Illuminer les coeurs plutôt que le pont ?

Lorsque, l’an prochain, Montréal célébrera son 375e anniversaire, je fêterai, moi, mes 66 ans de citoyenneté montréalaise. Paul de Chomedey, sieur de Maisonneuve est arrivé à Montréal, le 17 mai 1642. Moi, 309 ans et 12 jours plus tard. On dit qu’il ne savait pas trop où il allait ni ce qui l’attendait. Moi non plus. Son voyage s’est fait aux frais du Trésor royal. Le mien, moi, le migrant, aux frais de l’Organisation internationale des réfugiés. Paul avait une mission : fonder Montréal. La mienne était de fonder une famille… Après avoir buriné et labouré ce lieu où j’ai choisi de vivre depuis plus d’un demi-siècle (et où, au sein de la Fondation Travail sans frontières, j’ai connu de près la misère des jeunes de la rue), j’ose m’attribuer le droit de venir mettre mon grain de sel avant que le temps des commémorations ne soit arrivé et que l’on s’écrie en choeur « Que la fête commence ! ».
À mon humble avis, pour qu’une fête soit réussie, il serait souhaitable que la majorité (et préférablement la totalité) des fêtards ait le coeur à ripailler. Mais comment accepter, sans être outré, qu’une partie de la population solennise dans la joie et l’allégresse alors qu’une autre manque cruellement de ressources pour s’offrir le strict minimum à sa survie ?
Comment ne pas trouver anormal que — sous le fallacieux prétexte que les commémorations du 375e doivent impérativement se dérouler dans un déploiement de pompe et de magnificence — l’on s’apprête à consacrer la colossale somme de 40 millions de dollars pour l’illumination d’un pont ?
Comment ignorer que…
Le nombre de personnes qui vivent dans la pauvreté à Montréal a grimpé de plus d’un tiers en 10 ans (INRS). À Montréal, 46,6 % des travailleurs sont pauvres (CEPE).
Chaque mois, 18 000 enfants de zéro à cinq ans reçoivent une aide alimentaire via les trois banques alimentaires du Grand Montréal, environ 10 % de plus qu’en 2013. À eux seuls, ils pourraient presque remplir le Centre Bell ! (Moisson Montréal)
Il est difficile de croire qu’on puisse être en situation d’insécurité alimentaire. Pourtant, c’est le cas de plus de 200 000 personnes dans le Grand Montréal. (Centraide du Grand Montréal)

==*==

Consigne: Poursuivez le texte ci-dessus sur le 375e anniversaire de Montréal et la pauvreté, en reprenant après sa dernière phrase.

Données affichées:
==*==

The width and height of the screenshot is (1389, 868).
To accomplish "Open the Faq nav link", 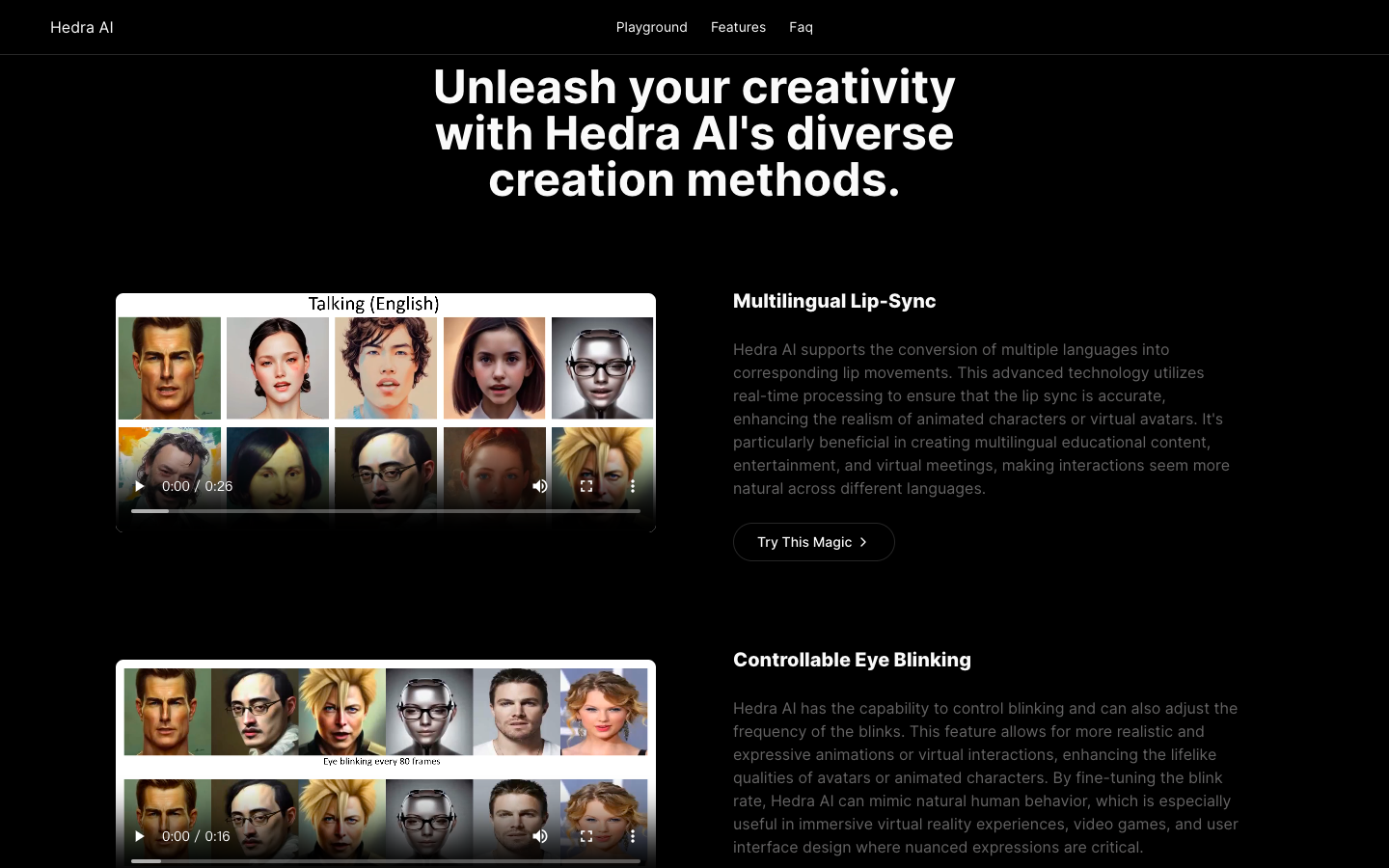I will [801, 27].
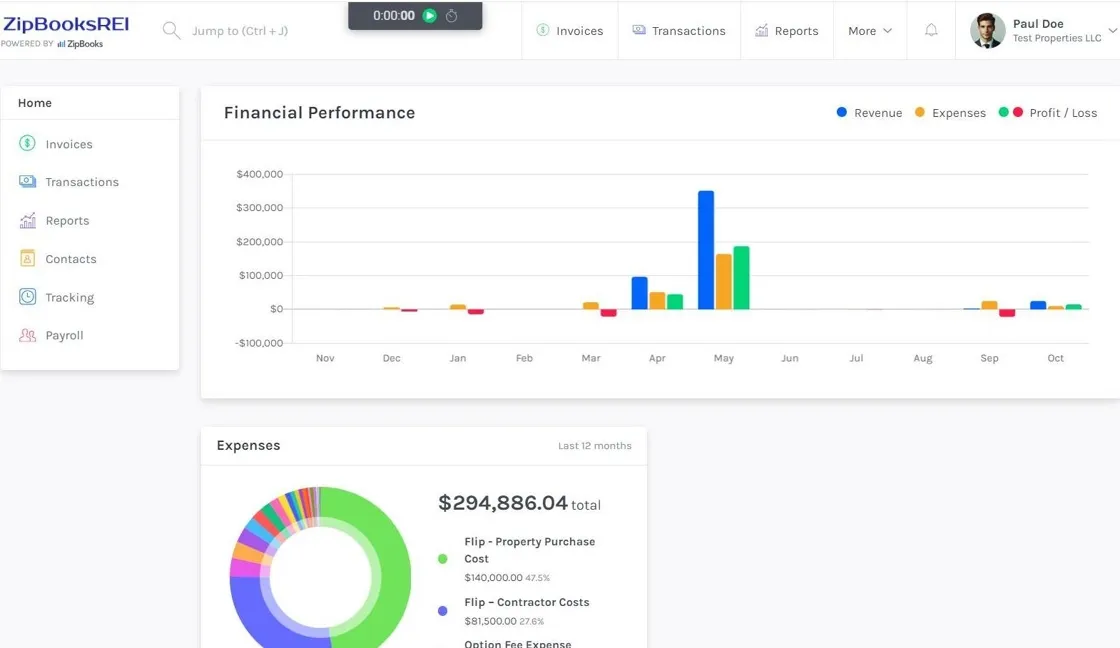Toggle Profit / Loss legend item

pyautogui.click(x=1047, y=113)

==*==

Réponse rédigée:
« Des milliers d’enfants ne reçoivent pas les soins et l’accompagnement nécessaires pour leur permettre de grandir en santé. La moitié d’entre eux arrive à l’âge scolaire avec un sérieux retard dans leur développement global. Ce retard les suit, nuit à leur santé à l’âge adulte, et pire, se répercute d’une génération à l’autre. » (Fondation du Dr Julien)
L’Accueil Bonneau — situé tout près du pont qu’on se prépare à illuminer (et dont j’ai déjà eu l’honneur de présider la campagne de souscription), continue à servir jamais moins de… 800 repas par jour !
Lors de l’annonce de l’illumination du pont Jacques-Cartier, le maire Coderre a déclaré (sans rire !) : « Ce sera vert pour la Saint-Patrick ou multicolore pour la Fierté gaie. » On peut imaginer que le reste du temps le pont sera illuminé en brun, juste pour rappeler qu’une partie de la population vit toujours dans la merde et qu’elle aussi a droit à SA couleur !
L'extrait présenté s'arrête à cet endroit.